Now, I am not sure about the ‘rare’ part. Without getting into the details of my interaction with Google, I sincerely want to ask them — where are you going? Building an empire with lots of small interconnected cities to rule the internet, which we understand. Fighting small battles and big wars to acquire the city of hopes, but soon to realize that it cannot be inhabited And so, what does Google do — it shuts down the city — never to exist again. And then moves on to the next on. We have to give it to them – great things have come out of its innovation — search, Gmail, maps, adwords, earth, chrome, analytics and of course Android among the many.
Goliath Building its Self-Limiting Empire!
But there is also the flip side, the downside of innovation. The closing down of reader, the obscurity of Wave and buzz, the confusion with Google +, the lackluster of Google TV just to name a few. I am sure Google has been getting a lot of heat on that. Why do some of its products don’t see the light of the day? Because their projects when they start out are small, but the scale and resources thrown at those projects are huge and soon, the scope of the project becomes huge with all this baggage. Once the scope becomes huge…the execution slows down.
And, apparently, folks at Google need to use their own infrastructure which is humongous — definitely not made for small time projects — so a mismatch again. Some people also call it the NIH (not invented here) syndrome. Anything that’s not invented at Google is inferior. So forcing its engineers to use its own infrastructure is self-limiting in some sense.

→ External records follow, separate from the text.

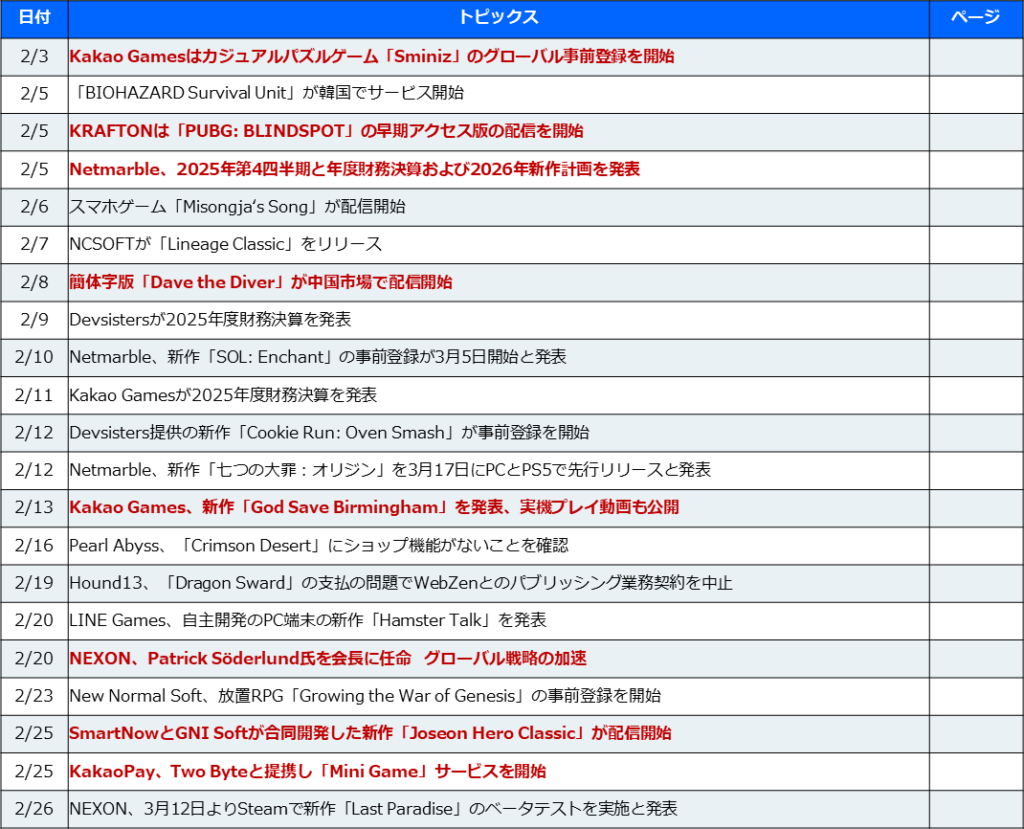1024x829 pixels.
Task: Click the 日付 column header
Action: click(x=34, y=18)
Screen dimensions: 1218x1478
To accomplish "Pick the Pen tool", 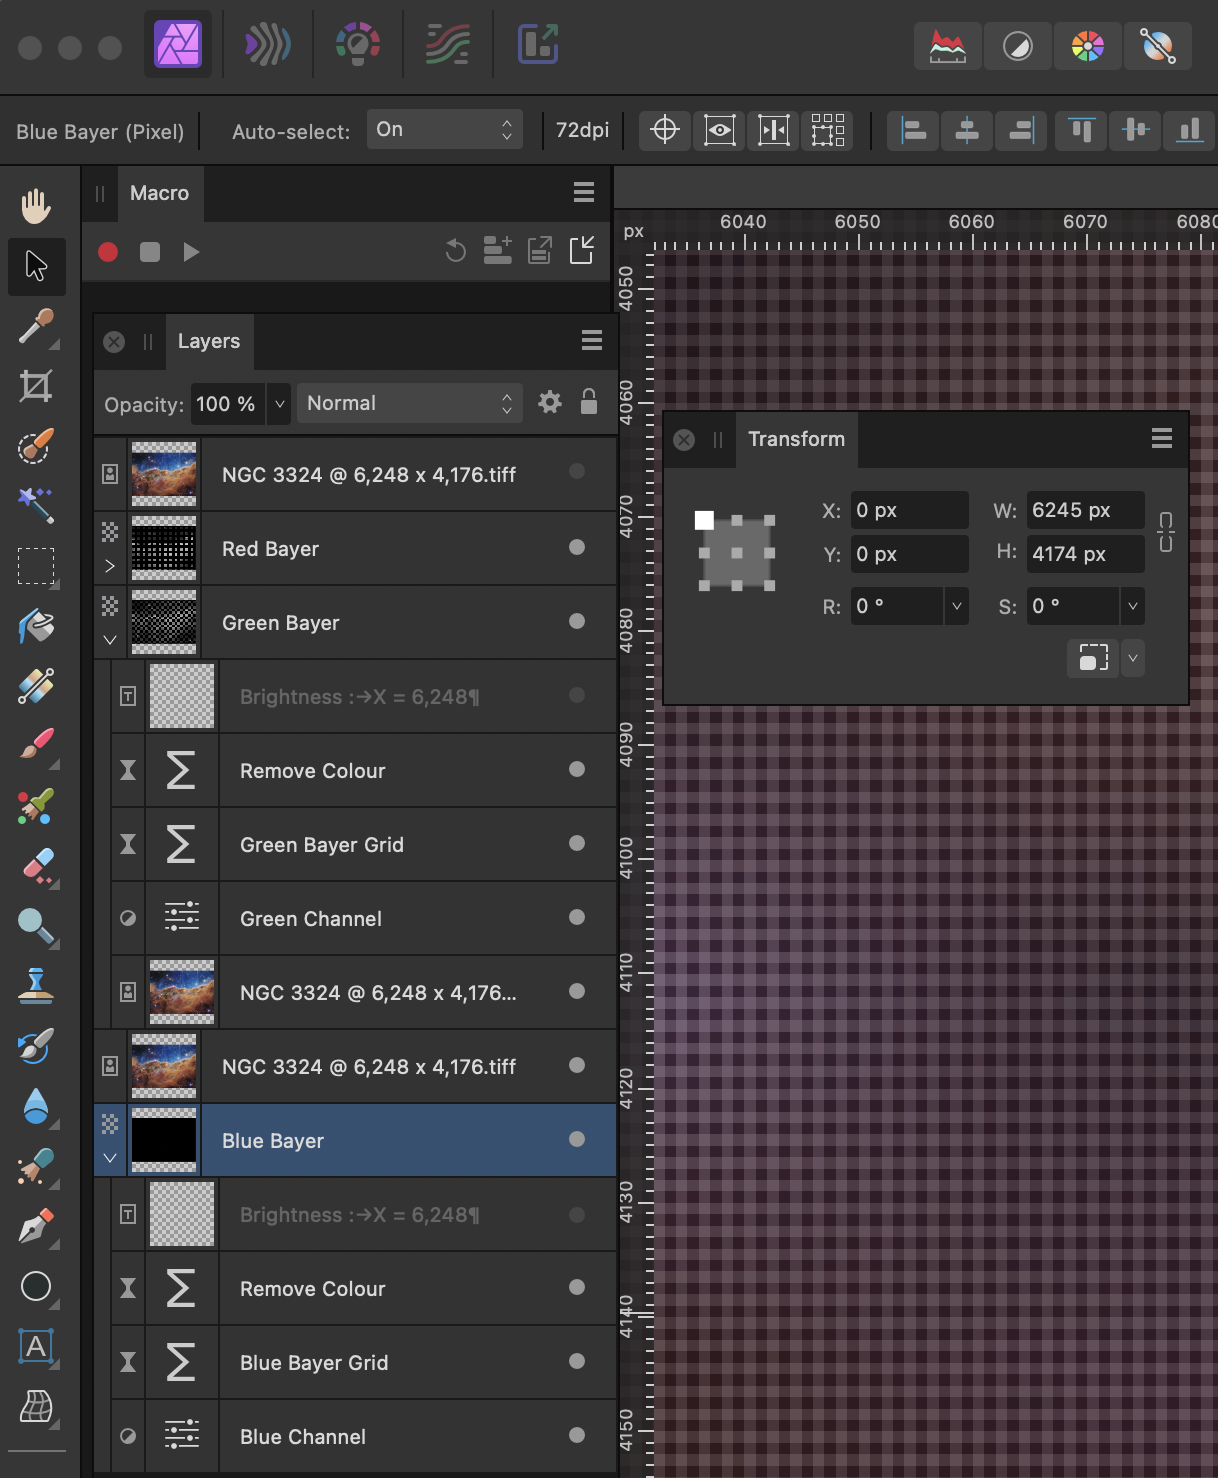I will [x=36, y=1227].
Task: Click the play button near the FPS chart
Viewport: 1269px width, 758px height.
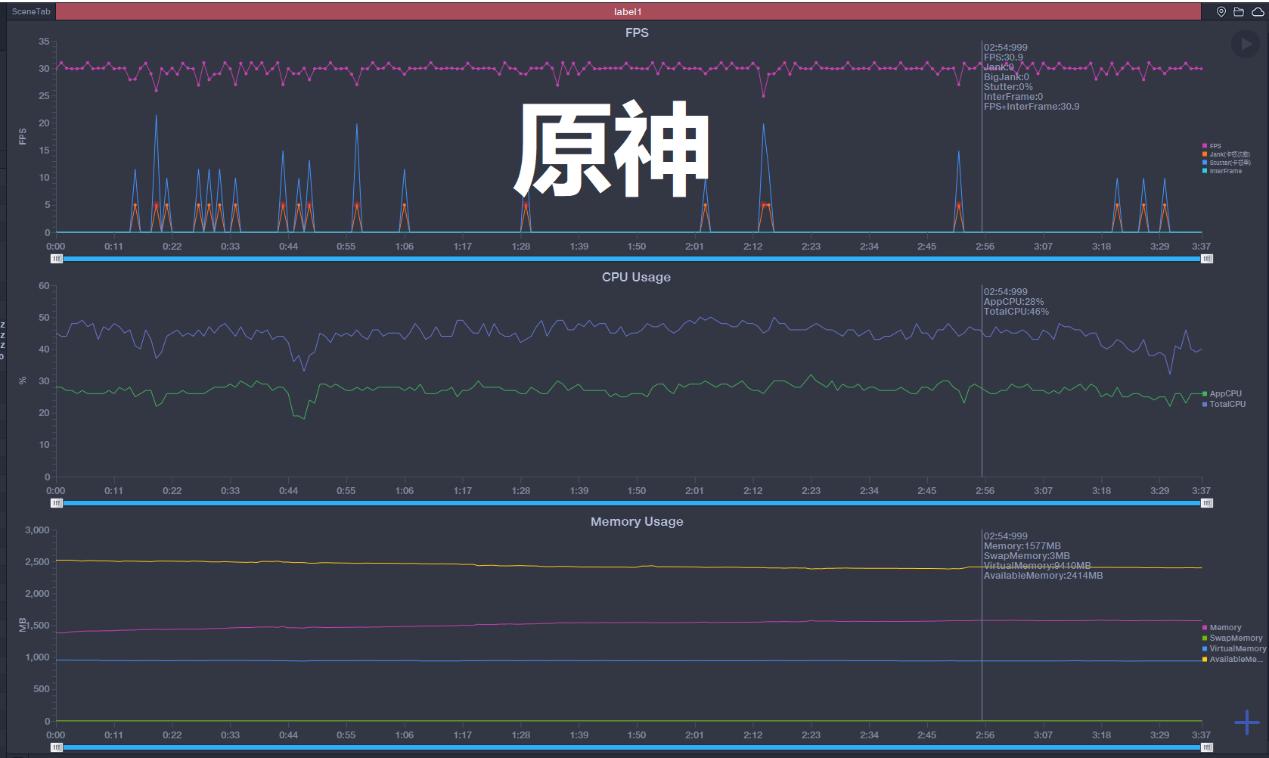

I think when Google rolls out a product; they cannot say to heck with everything else, we’ll just roll this out in English. Just because of its sheer presence, they need to support multiple geographies, demographics, and psycho-graphics. And, its innovation does not start with the question — do consumers really want it. It all is a function of creating the solution which scales first, than anything else.
And of course, there needs to be a tectonic shift in the mindset of Googlers. They need to start raising questions about the product design and engineering instead of blindly getting on to the innovation bandwagon. They need to start thinking ‘why’ before ‘how’. They need to start opening up to newer ideas which span beyond the Google walls to see the change.